Autoridades de alto nivel prometieron incluso una moratoria en la condena a muerte hasta que se hubieran revisado todas las condenas dictadas. Pero, al parecer, el gobierno decidió hacer una demostración de fuerza frente a la escalada de ataques terroristas, más frecuentes en las barriadas chiíes, que mataron a 712 personas en abril, el mes más letal desde 2008. Así pues, reanudó las ejecuciones, generando un nuevo ciclo de protestas y condenas.
Aunque las carreteras están en hechas un desastre y los escombros de los bombardeados edificios cubren las calles de Bagdad, el gobierno ha encontrado recursos para equipar la Comisión de Comunicación y Medios con material de vigilancia de última generación. Muyahid Abu al-Hail, el director del Departamento para la Regulación de los Medios Audiovisuales, alardeó orgullosamente de que cuenta con un amplio equipo que controla continuamente la programación de más de quince estaciones de satélite en el país, y de una oficina llena de carpetas de archivos sobre sus competencias.

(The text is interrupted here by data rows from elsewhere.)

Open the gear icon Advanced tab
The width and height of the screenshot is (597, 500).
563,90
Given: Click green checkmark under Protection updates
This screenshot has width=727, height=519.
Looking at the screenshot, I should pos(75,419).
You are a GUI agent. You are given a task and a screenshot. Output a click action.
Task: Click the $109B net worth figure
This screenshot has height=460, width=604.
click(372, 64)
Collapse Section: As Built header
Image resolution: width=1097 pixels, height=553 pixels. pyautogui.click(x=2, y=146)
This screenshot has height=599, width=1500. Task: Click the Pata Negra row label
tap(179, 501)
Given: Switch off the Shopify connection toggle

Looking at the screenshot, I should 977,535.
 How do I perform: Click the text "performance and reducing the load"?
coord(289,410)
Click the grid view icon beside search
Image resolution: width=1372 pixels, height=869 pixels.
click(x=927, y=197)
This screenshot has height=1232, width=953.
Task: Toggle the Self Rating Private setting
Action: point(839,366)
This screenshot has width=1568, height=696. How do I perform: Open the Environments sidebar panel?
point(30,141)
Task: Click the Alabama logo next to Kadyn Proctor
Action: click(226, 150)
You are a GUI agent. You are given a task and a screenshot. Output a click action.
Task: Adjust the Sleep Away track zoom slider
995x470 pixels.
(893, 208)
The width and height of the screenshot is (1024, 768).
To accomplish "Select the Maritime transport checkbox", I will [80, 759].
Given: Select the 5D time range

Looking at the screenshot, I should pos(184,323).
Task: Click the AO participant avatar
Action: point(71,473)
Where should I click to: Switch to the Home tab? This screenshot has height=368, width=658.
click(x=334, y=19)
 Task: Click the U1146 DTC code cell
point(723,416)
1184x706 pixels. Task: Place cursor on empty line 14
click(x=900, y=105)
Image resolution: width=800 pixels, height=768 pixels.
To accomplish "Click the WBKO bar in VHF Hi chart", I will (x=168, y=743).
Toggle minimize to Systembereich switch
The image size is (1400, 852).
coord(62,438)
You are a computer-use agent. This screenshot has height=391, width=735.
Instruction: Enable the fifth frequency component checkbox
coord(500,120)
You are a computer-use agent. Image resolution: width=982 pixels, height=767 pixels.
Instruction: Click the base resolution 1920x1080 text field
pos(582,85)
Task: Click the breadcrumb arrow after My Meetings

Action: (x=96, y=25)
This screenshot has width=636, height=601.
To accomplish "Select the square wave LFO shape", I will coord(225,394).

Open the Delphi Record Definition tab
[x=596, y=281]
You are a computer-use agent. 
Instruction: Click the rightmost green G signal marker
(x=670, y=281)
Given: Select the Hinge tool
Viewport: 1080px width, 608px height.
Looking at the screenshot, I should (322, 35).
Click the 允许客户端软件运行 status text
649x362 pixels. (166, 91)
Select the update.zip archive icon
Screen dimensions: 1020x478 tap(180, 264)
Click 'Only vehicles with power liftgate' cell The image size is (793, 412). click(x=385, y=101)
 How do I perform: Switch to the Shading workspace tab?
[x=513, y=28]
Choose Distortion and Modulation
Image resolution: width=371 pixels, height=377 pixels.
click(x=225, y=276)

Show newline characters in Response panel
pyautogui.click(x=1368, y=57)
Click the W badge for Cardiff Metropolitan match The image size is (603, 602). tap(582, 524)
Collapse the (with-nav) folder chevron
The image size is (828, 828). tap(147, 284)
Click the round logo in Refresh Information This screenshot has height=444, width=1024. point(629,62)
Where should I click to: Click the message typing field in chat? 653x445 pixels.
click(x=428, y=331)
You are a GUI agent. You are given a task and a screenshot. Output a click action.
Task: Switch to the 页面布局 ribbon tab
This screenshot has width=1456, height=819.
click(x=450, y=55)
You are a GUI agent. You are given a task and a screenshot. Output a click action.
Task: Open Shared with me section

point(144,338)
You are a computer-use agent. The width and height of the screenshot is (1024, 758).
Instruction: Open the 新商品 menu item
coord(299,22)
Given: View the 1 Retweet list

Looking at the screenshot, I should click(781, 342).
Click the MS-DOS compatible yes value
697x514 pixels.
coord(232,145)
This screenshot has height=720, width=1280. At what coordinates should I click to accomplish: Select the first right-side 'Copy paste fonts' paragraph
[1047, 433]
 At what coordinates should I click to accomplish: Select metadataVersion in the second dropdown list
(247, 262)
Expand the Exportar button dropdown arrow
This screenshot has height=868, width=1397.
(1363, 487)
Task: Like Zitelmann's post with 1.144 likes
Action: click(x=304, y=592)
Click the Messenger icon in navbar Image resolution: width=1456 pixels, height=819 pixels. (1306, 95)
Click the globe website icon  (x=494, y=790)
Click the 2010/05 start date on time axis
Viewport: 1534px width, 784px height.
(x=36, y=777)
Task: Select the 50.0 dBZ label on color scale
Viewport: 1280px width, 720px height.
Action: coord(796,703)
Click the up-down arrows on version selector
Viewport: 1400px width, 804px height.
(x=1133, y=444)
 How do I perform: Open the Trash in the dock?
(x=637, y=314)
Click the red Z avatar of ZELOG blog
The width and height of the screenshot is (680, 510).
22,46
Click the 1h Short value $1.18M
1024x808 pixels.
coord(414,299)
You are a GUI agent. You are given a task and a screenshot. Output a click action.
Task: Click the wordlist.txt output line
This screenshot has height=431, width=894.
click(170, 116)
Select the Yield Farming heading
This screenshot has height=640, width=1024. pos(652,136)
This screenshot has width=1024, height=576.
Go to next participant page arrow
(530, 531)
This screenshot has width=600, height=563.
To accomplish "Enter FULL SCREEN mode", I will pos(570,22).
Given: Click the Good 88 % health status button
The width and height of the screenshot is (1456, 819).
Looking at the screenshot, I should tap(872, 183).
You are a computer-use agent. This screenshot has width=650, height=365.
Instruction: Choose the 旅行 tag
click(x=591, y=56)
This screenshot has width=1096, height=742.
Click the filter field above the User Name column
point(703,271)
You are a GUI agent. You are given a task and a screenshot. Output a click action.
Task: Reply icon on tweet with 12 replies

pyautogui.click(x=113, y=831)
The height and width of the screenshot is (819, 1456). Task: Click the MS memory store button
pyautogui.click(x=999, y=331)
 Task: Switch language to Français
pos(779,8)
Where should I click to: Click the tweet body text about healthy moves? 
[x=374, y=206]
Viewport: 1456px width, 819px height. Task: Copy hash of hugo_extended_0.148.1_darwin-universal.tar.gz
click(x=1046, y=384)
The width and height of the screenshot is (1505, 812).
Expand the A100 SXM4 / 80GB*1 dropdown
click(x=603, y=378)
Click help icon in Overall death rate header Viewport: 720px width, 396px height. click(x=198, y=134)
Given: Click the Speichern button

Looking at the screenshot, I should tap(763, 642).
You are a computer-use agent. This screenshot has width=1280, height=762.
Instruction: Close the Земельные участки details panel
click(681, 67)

El 29 de abril, la comisión suspendió las licencias de diez emisoras porque promovían puntos de vista sectarios que contribuían a la violencia, según dijo Abu al-Hail, pero hasta ahora no ha mostrado informe alguno que pueda documentar esa acusación. La inclusión de una pequeña emisora chií entre las nueve emisoras prohibidas «prosunníes», incluida Al-Jazeera, no hizo más que enmascarar este descarado esfuerzo para silenciar a las cadenas de información sunníes que se han mostrado críticas con el gobierno. También ha efectuado numerosos ataques contra la cobertura de las protestas por los medios, además del anuncio del pasado año de que iban a cerrar 44 emisoras que operaban «ilegalmente».
No hay duda de que los medios iraquíes son extremadamente partidistas, y que las emisoras sunníes y chiíes se dejan llevar a menudo por burdas desinformaciones que avivan las tensiones sectarias. Pero un gobierno preocupado de reducir esas tensiones habría dedicado más tiempo a emprender esfuerzos verdaderos para solucionar los problemas comunitarios en vez de silenciar las preocupadas voces.
El previsible resultado de estas medidas ha sido una mayor radicalización de la comunidad sunní, con milicias recién formadas jurando defenderla. Maliki necesita un nuevo manual de instrucciones que incluya lecciones sobre liderazgo y reformas que puedan unir al país sobre la base de la protección de la libertad de todos sus ciudadanos y no seguir, como hasta ahora, desgarrándolo.
Sarah Leah Whitson es directora de Oriente Medio de Human Rights Watch.